All deaths are significant, those of animals (beloved or not) no less than those of humans. The fact of death is most commonly present to us as the loss of a single creature out of the aggregate of those present to us. It is this singleness that most discloses to us the mystery of the abundance of God, at whose heart is the blink of an eye and a vanishing. Murphy died in Kathleen’s arms without struggle and apparently without pain. It was as though a wind passed over him and he was gone.

He came to be called Murphy by an agreement of sorts. Kathleen had lost another beloved dog in early 2001. At that point in our relationship we commuted back and forth across the distance between Iowa City, where Kathleen was a professor at the University, and Denton, Texas, where I was beginning my final year of service before retirement from UNT. We planned marriage but had not yet done the deed.

Kathleen called me from a conference in Washington D. C. in late May that year to tell me that she had found a new dog. She described him to me and asked, “Can I keep him?” The question was pro forma, and I knew it. We were pretty sure of one another then. So I answered her question with a question. “What’s his name?” I asked. “Murphy,” she replied. He has been my constant companion since we all moved in together in late August, 2002. Here’s one of my favorite pictures of him perched on the bed in our bedroom.

Murphy had failed at the dog show game. His legs were too long. He had raccoon eyes. But he was built like a whippet and could run like one too. Besides a walk he had three gaits. He could leap into a full-out sprint off the back porch to chase a squirrel. He never caught one, but I was pretty sure he could have done but that the short distance between the porch and the back fence in our tiny city backyard didn’t allow him to get quite up to speed.

He had a jaunty, devil-may-care trot too, that he usually adopted on the leash, but he revealed his true nature when he had a big space to run in. Our friend, Leslie, has a large (and beautiful) backyard in Iowa City, a bit like a second home to us and to Murphy.

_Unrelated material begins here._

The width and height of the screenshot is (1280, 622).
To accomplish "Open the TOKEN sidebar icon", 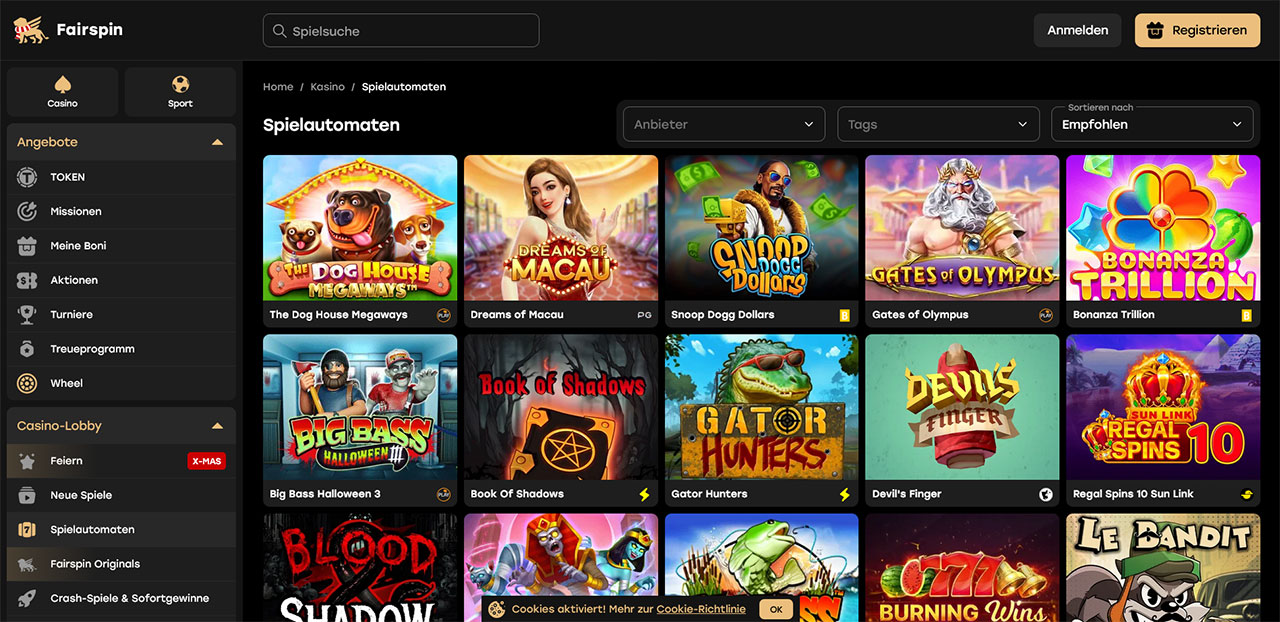I will click(x=28, y=177).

Countless times I have watched him, when we would arrive for a visit, sprint down the two-story back stairs with an abandon almost painful to see and race around and around Leslie’s yard, running by the fence at the perimeter, quickly settling into a long, soaring lope that he seemed to be able to continue almost indefinitely.

I shall not lack for good memories of Murphy to stand against the memory of the last illness that sapped his life. Among them will be the memory of his bony back against mine in the bed at night and the way he worked the room when we had guests. But since he has now entered the realm of my memories and those of others who knew him and with whom he shared his life, there is another sort of memory I want to memorialize.

We are told that dogs study us; study, particularly, our faces. I have watched Murphy study me for a sum of hours over the years and thought I could see in those raccoon eyes a thing worth my study as well. I speak now not of a study like the study of books or languages or science, but of something far more profound and unsentimental. Here are some lines about it that I found in Rilke’s Eighth Duino Elegy and made into a poem for him at the time I first realized Murphy had joined me in the community of aging. I close with them.

For Murphy, Growing Old

With all its eyes creation sees
an open space. Only our eyes invert,
entrap, surround free beings as they emerge.
What is outside, we know only from the gaze
of animals; already as young children we are
turned around, constrained to see backwards
to live among objects not in the open, which
in animal faces is so deep. Free from death
(only we see that) the animal has its demise
continually behind it and God before, perhaps—
the movement of its being wells up like a spring,
already in eternity.

after Rilke

Murphy Farrell/Long (December 12, 2000—July 28, 2014) RIP.